# Exercise
Starting with the first line below, reproduce each line exactly until you have included the one bearing "Given: Expand the".

# Provided entries

───

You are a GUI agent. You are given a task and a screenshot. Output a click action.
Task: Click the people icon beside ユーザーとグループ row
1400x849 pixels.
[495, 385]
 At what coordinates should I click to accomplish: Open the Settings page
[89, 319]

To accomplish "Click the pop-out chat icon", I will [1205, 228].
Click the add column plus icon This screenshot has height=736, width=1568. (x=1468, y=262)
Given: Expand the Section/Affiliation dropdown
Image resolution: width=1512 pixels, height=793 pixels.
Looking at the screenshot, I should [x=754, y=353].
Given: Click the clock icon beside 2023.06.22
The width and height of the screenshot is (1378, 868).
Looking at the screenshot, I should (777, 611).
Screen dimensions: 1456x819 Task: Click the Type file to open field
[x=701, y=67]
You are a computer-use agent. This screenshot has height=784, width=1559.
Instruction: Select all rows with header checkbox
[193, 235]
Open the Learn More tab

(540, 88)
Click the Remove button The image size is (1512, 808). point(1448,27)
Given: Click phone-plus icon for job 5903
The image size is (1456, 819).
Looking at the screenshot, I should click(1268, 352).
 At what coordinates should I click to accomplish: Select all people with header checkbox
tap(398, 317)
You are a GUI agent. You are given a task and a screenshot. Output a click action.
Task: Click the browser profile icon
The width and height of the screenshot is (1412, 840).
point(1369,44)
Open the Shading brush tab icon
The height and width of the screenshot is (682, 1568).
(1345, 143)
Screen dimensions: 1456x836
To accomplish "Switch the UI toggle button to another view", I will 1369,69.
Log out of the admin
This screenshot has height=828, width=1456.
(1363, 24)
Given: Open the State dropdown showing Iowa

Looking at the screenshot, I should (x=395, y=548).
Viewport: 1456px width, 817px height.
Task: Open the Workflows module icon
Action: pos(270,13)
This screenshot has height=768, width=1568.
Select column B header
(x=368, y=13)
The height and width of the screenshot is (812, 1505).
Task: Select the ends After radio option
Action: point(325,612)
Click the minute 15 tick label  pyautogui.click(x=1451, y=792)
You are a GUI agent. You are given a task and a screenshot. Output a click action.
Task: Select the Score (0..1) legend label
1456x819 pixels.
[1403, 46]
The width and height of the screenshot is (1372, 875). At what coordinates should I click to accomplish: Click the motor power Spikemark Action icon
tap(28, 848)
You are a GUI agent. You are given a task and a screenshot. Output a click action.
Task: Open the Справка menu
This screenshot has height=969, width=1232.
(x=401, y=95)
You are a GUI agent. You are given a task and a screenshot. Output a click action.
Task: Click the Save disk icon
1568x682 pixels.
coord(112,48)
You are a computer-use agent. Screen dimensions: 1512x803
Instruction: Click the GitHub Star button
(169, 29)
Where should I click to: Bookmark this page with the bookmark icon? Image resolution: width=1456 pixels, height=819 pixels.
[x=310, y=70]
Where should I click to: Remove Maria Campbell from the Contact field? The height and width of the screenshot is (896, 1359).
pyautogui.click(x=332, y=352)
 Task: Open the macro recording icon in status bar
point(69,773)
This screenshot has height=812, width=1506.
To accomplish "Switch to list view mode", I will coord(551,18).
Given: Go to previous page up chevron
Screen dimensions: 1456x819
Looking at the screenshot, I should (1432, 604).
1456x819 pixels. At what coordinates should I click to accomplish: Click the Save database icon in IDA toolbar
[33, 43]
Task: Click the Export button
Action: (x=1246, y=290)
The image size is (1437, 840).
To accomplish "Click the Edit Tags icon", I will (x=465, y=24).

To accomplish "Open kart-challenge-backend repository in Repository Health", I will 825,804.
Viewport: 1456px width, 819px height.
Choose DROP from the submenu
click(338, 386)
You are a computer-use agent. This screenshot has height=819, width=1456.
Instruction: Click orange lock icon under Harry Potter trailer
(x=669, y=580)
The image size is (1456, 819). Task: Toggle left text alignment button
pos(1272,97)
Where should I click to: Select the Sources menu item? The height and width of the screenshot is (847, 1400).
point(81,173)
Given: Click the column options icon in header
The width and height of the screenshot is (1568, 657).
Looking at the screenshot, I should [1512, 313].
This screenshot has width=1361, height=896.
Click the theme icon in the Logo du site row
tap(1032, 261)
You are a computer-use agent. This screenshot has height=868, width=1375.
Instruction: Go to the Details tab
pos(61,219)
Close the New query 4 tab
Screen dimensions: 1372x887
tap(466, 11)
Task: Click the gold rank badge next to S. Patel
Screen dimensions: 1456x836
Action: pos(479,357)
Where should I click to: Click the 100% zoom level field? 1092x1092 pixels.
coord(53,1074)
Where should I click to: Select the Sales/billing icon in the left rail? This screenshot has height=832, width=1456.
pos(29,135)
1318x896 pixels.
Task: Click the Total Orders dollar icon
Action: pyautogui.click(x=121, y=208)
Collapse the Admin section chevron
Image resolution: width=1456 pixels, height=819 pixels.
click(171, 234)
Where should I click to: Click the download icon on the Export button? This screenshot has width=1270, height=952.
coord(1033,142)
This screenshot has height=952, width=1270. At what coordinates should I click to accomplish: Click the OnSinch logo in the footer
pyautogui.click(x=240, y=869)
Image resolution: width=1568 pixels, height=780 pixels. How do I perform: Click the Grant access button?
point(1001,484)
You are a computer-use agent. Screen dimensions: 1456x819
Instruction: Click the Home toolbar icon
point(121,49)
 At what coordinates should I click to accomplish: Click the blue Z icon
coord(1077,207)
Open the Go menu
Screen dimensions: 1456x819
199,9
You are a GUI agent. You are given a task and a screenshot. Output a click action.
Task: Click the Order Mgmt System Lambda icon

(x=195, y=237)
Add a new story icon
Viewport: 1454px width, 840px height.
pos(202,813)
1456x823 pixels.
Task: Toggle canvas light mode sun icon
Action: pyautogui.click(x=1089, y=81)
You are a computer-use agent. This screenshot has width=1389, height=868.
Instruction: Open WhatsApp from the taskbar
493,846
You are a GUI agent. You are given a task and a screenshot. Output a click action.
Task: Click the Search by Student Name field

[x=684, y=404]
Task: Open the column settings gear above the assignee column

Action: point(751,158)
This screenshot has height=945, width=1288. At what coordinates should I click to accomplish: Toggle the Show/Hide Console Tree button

───

# Answer space
You are a GUI agent. You are given a task and a screenshot. Output a click action.
Task: Click the people icon beside ユーザーとグループ row
1400x849 pixels.
[495, 385]
 At what coordinates should I click to accomplish: Open the Settings page
[89, 319]

To accomplish "Click the pop-out chat icon", I will [1205, 228].
Click the add column plus icon This screenshot has height=736, width=1568. (x=1468, y=262)
Given: Expand the Section/Affiliation dropdown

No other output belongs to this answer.